» WHAT TO DO
With the pictures removed, write out the full listing below exactly.

» THE DATA
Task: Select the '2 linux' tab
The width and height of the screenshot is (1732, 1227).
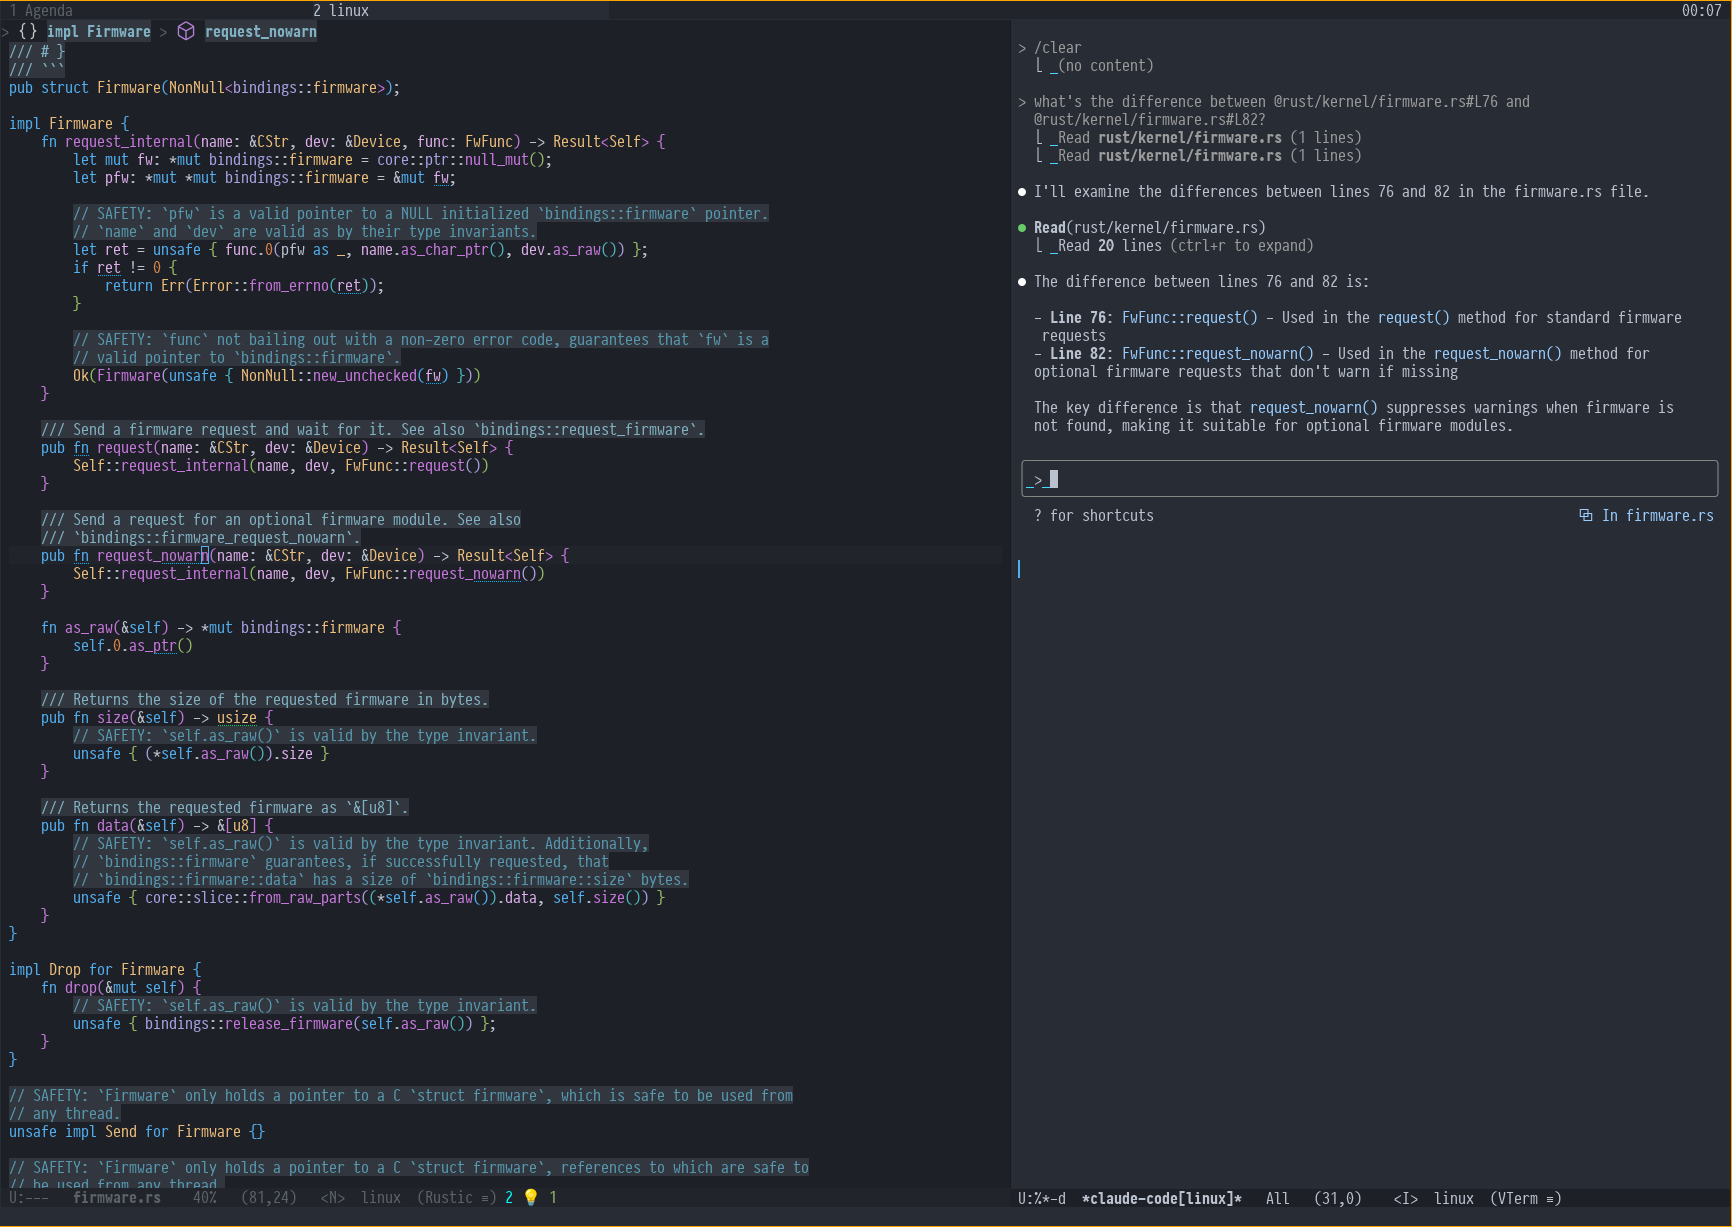Action: (x=340, y=10)
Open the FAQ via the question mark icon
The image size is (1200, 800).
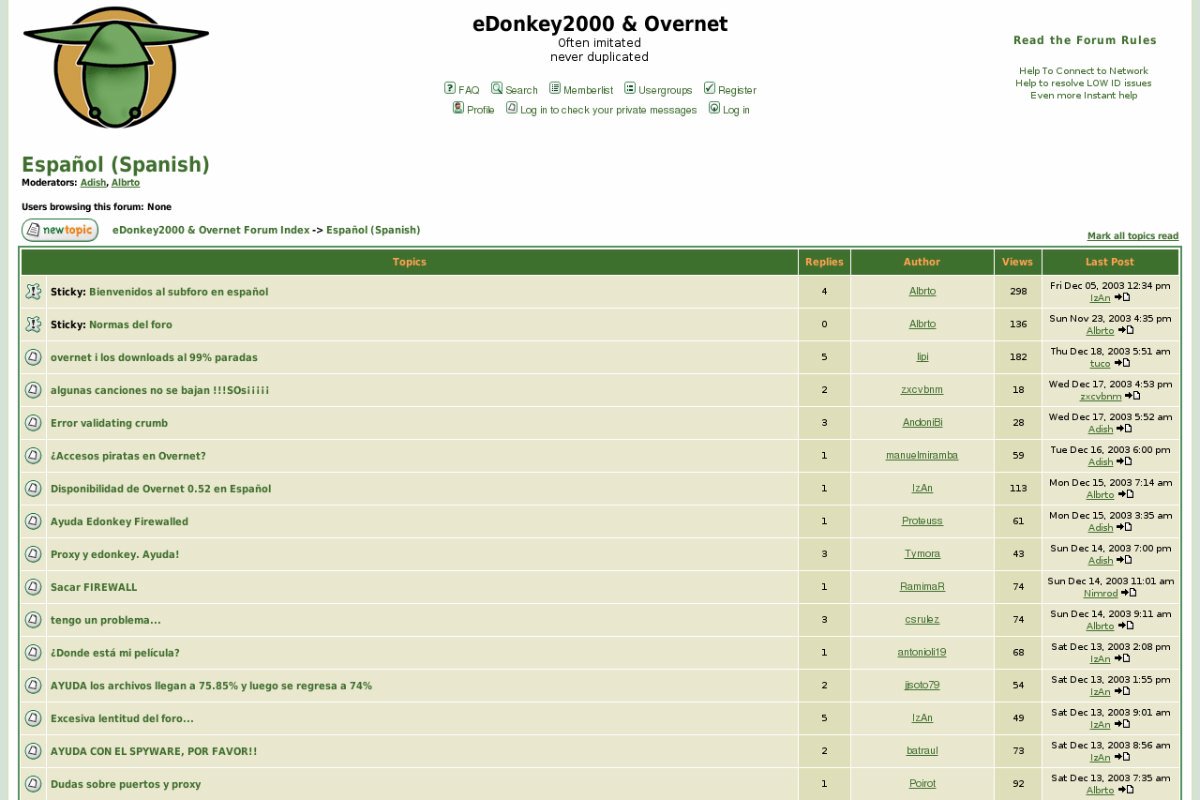coord(449,89)
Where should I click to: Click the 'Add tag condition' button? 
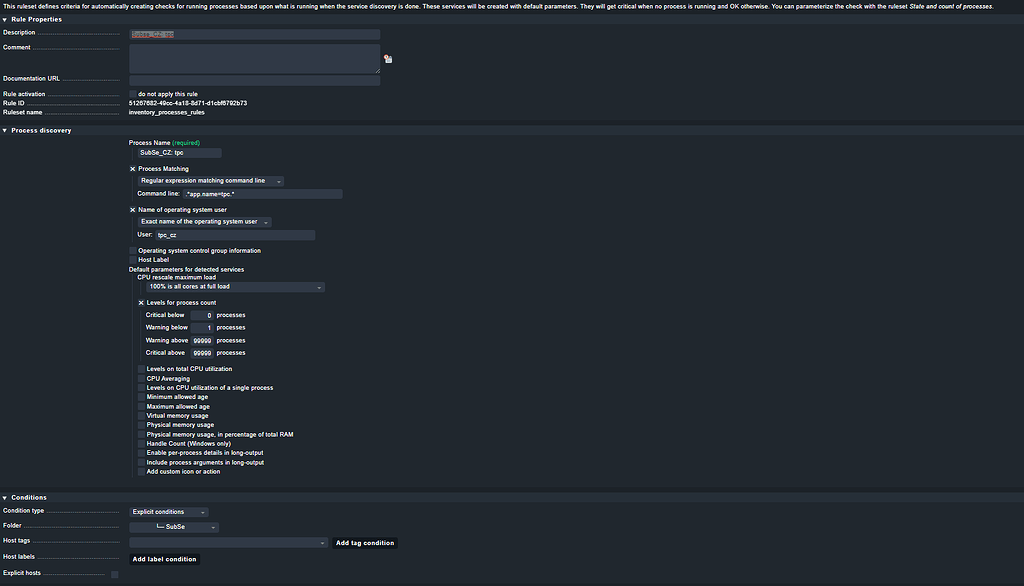[365, 542]
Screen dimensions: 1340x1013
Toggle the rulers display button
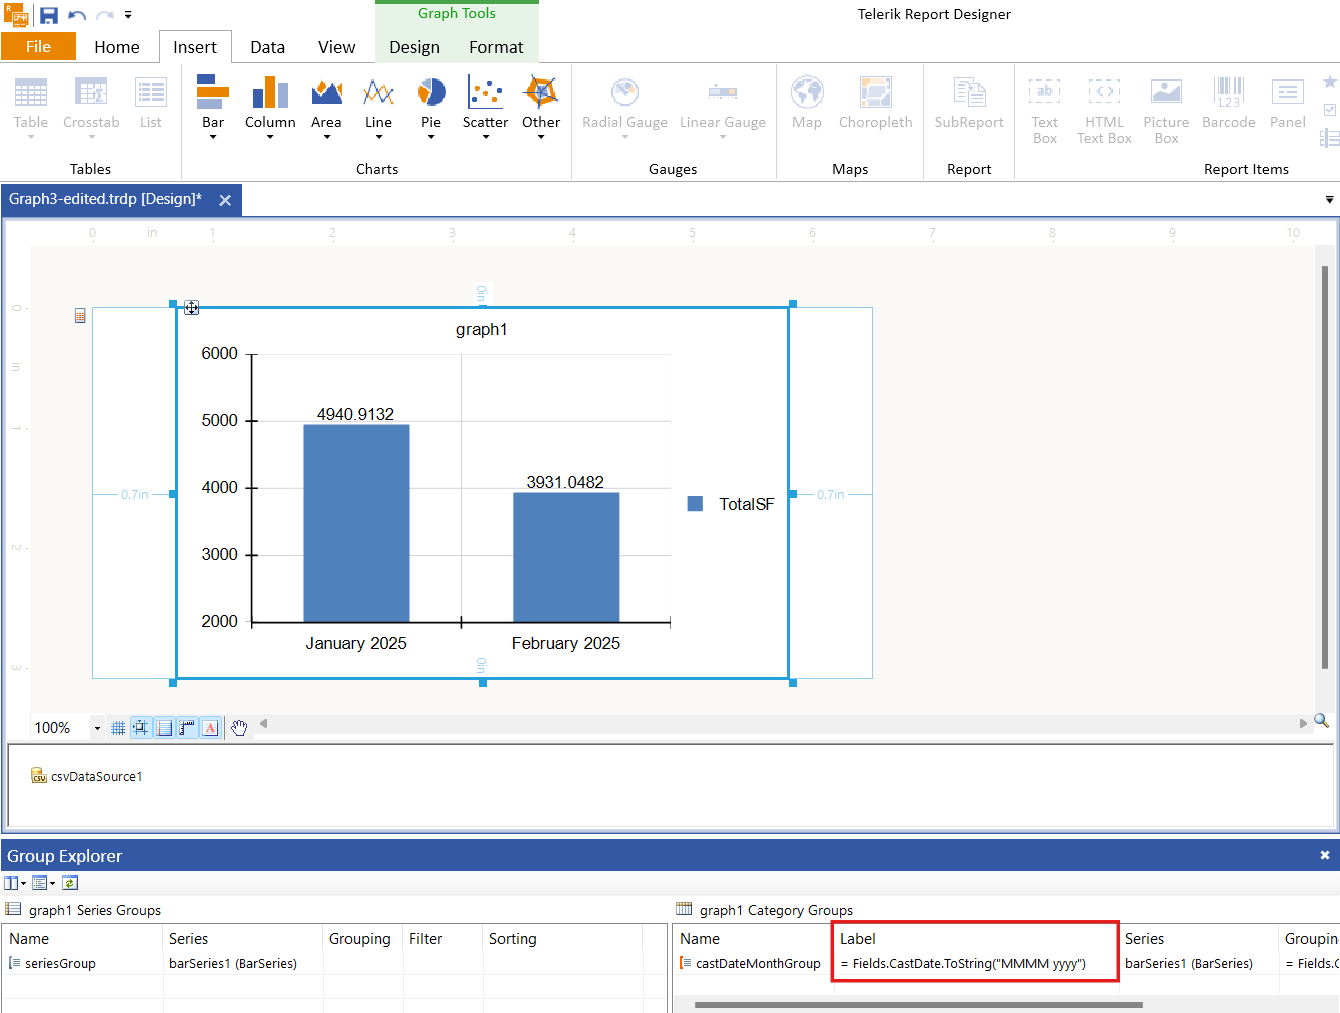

» COMPLETED TASK
Task: Select the '2 linux' tab
The width and height of the screenshot is (1732, 1227).
Action: (x=340, y=10)
Open the FAQ via the question mark icon
The image size is (1200, 800).
coord(449,89)
Where should I click to: Click the 'Add tag condition' button? 
[365, 542]
Screen dimensions: 1340x1013
Toggle the rulers display button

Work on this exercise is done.